Er führte Krieg gegen die Mauren,die Seldschuken,die Türken,die muslimischen Piraten von Algier,gegen den Papst,den König von Frankreich und schlug Aufstände nieder in den Niederlanden,den überseeischen Gebieten,in Spanien und im Reich,wo die Anhänger dieses"seltsamen Augustinermönchleins" immer ungehorsamer und separatistischer wurden.
Und immer wieder Krieg gegen Frankreich,meist auf italienischem Boden,zu Lande,zu Wasser und in der Diplomatie um die wankelmütige Gunst des Papstes.
Ständig drohte dieses Riesenreich an den Rändern auszufransen und zu zerfallen.
Der schwer gichtkranke und angeschlagene Monarch musste ständig in Bewegung bleiben,von Schauplatz zu Schauplatz eilen,oft bis zur physischen Erschöpfung
Von Krankheit gezeichnet und ernüchtert vom Gefühl der Ergebnislosigkeit seines Schaffens,tat er etwas für Herrscher ungewöhnliches:
Er verzichtete frühzeitig auf den Thron zugunsten senes Sohnes Filipe und zog sich in ein abgelegenes Kloster in der spanischen Estremadura zurück,wo er bald darauf wie ein Mönch lebend starb.
Fazit:
Der Autor ist dicht an der Zeit des sechzehnten Jahrhunderts und umfassend informiert über die schwierigen territorialen und dynastischen Verwicklungen in Europa zur Zeit Karls des Fünften.

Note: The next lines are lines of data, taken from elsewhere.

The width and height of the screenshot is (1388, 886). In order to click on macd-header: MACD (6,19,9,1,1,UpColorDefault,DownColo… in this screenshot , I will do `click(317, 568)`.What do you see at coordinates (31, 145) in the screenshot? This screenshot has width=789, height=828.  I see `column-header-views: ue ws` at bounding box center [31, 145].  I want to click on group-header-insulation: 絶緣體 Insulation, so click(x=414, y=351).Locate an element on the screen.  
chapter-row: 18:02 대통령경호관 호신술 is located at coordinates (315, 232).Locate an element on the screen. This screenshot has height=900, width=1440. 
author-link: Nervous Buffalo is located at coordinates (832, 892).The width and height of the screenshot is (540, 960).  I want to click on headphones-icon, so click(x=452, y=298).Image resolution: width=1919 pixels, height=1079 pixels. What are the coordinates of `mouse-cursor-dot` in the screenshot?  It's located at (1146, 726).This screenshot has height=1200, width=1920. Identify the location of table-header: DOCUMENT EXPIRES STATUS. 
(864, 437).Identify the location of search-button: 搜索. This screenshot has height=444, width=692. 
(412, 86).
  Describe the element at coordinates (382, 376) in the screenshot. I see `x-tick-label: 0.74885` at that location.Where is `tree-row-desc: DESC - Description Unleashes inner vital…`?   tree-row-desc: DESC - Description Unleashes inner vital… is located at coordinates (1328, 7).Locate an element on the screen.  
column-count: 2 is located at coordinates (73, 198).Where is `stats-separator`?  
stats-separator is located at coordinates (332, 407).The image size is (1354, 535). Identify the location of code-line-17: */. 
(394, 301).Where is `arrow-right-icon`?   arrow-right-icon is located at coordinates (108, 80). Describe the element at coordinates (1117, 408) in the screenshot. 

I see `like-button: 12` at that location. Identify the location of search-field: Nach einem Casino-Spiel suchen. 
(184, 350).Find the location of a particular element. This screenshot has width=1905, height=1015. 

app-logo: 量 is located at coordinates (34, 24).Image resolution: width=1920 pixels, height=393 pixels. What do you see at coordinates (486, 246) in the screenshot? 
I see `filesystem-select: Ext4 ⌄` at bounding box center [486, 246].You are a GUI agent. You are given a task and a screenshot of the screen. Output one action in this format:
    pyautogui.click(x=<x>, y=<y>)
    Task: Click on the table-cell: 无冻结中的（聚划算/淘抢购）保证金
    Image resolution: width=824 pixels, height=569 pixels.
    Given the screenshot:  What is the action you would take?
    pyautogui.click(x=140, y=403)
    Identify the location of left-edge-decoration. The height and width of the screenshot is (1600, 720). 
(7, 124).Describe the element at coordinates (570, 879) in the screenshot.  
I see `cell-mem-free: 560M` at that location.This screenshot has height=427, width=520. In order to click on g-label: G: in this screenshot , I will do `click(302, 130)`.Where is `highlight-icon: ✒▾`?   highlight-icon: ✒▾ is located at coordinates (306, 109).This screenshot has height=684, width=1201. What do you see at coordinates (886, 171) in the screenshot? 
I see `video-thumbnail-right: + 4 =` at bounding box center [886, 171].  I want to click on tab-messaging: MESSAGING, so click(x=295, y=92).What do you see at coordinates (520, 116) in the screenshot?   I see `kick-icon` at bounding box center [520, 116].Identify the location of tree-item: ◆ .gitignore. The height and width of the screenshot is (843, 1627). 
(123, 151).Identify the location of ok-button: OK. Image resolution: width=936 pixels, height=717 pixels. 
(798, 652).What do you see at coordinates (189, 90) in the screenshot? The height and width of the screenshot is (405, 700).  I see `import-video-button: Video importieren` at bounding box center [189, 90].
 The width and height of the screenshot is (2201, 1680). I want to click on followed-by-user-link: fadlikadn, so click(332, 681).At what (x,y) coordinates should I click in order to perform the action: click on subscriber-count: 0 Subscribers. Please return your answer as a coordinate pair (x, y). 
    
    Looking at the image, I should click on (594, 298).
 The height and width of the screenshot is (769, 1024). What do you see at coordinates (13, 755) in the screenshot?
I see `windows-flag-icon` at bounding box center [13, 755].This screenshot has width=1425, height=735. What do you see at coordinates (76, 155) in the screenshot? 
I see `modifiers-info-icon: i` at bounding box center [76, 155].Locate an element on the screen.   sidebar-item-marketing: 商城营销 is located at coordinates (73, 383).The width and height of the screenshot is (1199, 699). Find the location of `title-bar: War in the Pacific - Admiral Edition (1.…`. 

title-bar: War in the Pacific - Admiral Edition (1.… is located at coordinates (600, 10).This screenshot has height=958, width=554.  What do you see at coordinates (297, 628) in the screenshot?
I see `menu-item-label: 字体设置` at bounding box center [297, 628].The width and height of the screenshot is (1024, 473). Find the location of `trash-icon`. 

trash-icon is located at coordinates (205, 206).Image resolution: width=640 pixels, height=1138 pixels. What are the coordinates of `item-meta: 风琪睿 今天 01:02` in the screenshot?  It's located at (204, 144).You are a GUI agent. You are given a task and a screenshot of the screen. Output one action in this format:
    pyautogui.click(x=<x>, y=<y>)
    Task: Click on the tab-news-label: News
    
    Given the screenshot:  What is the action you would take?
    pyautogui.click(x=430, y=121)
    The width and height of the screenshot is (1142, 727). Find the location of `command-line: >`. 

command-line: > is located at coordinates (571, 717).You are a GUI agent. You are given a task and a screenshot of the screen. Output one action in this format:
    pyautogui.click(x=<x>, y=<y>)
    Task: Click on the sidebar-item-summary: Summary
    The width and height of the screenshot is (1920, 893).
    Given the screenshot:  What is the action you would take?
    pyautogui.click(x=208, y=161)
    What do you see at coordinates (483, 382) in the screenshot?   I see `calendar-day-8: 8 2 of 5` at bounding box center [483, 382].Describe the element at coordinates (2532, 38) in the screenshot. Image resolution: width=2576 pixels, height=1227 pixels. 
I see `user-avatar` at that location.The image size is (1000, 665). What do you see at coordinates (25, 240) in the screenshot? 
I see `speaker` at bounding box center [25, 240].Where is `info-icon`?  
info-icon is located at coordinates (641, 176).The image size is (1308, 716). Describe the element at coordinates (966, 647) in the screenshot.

Vor allem die psychologische Komponente in der Rivalität Karls zu Franz I.von Frankreich beherrscht seine Analyse.Zurecht und nachvollziehbar,wie ich finde,denn hier liegt der Schlüssel zur Person Karls.
Der elegante,wortbewegliche,charmante wie skrupellose Renaissancefürst Franz und der sprachgehemmte und leicht sprachbehinderte und linkische Karl waren Rivalen in jeder Hinsicht,nicht nur auf die Macht.Das Erbe der Habsburger,die leichte Missbildung der Kiefer-Gaumen-Platte mit symtomatischem Unterbiss war bei Karl besonders ausgeprägt und liess ihn unbeholfen erscheinen.Und das in einer Zeit in der bei Hofe elegantes Auftreten,gutes Reden und Gewandheit als Zeichen fürstlicher Befähigung galt.
Ein umso verbissenerer Ehrgeiz musste dieses Handicap für den jungen,mit neunzehn Jahren auf den Thron gehobenen Karl ausgleichen und zog sich durch dessen ganzes Leben gleichsam als Menetekel.
Diesen grundlegenden Dualismus stellt der Autor gekonnt heraus und arbeitet mit einem tragbaren Fundament aus Wissen das Leben Karls anhand dessen wichtigsten Stationen ab.
Hierbei fällt allenfalls das Kapitel über die Jugend im flämischen Oudenarde und die Erziehung durch flämische und spanische Adlige etwas zu kursorisch aus,was wohl der Straffung des Buches geschuldet ist.
Es ist eine reife Biografie,die beste mir bekannte über Karl V.,die der vielschichtigen Persönlichkeit dieses schwer zugänglichen Menschen wohl am nächsten kommt.
Das Buch hat mir eine historische Figur näher gebracht,die mir immer schwer fassbar und beurteilbar war.
Die Sprache ist dicht und klar und der Text nicht halb so trocken,wie der Titel denken lässt.Das Leben dieses Kaisers würde erstklassigen Romanstoff ergeben,bis zu seinem Ende.
Ich kann dieses Buch bestens empfehlen und viereinhalb Sterne vergeben.